Pai, eu quero um aceno,
Um sinal de fumaça,
Uma brasa queimando.
Não quero me tornar refém de tudo isto.
Sabe? tenho um amigo que amo (amor de verdade). Com ele sim esses avanços funcionam. Se não existissem, não teríamos condições de interagir, de auxiliar um ao outro, de sonhar um com o outro. Viva a tecnologia e as telecomunicações neste sentido, neste restrito sentido.
Mas passar email ou SMS para a vizinha é fogo não?

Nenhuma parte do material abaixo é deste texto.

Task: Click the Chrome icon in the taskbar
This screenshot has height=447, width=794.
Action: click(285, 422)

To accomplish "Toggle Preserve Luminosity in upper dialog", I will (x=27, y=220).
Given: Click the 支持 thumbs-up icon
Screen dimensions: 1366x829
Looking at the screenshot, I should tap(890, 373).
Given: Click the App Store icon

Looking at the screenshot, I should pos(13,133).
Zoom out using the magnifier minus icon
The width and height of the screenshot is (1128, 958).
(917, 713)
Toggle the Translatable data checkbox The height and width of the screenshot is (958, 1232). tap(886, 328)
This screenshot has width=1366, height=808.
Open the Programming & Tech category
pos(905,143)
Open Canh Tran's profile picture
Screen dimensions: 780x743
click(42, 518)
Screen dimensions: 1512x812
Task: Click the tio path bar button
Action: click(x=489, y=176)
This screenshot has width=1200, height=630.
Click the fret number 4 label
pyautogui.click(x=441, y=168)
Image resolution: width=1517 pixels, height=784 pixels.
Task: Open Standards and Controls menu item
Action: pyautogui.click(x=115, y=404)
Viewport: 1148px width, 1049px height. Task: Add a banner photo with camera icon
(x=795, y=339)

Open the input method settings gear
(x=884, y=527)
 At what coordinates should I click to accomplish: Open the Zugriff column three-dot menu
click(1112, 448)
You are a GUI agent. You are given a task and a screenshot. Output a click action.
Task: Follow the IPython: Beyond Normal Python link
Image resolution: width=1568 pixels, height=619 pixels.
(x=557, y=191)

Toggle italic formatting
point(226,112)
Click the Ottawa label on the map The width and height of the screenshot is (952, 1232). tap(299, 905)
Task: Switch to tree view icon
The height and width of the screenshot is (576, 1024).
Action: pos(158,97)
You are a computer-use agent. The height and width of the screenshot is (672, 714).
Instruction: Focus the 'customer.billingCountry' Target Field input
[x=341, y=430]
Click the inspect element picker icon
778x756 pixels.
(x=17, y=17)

Neste momento volto a olhar para o grande salão e percebo que todos os colaboradores estão em atendimento, com celulares nas mãos programando-os para seus clientes ou atendendo-os por telefone, com seus head-phones grudados nos seus ouvidos. Viví nesse mundo por longos anos e bem sei como é. Nele somos meio robôs, pobres robôs, assim como me sinto agora, pronta para adentrar à reunião e ouvir o que eu já sei: "precisamos de uma proposta de consultoria para ...", "A nossa meta é a de ...", "a visão da empresa é ..." E a base? o capital humano? a base que realmente "faz acontecer"? É percebida?
A sorte é que não retornarei prá casa. Pegarei a auto-estrada, pararei no meio do caminho para um lanche e, no meio dele, certamente pensarei na negação do que acontecerá: um trabalho que levará pesquisa, concentração, muitas horas de esforço, relatórios, análises, diagnósticos e o resultado de sempre: o mundo mudou, as empresas mudaram, a velocidade fez com que elas se debruçassem sob indicadores e, infelizmente, as "pessoas" já não mais assimilam o que lhes é transmitido, porque não acreditam no caminho que trilharão nos próximos anos. O que mais mudará?
Por aí as coisas estão tão velozes assim?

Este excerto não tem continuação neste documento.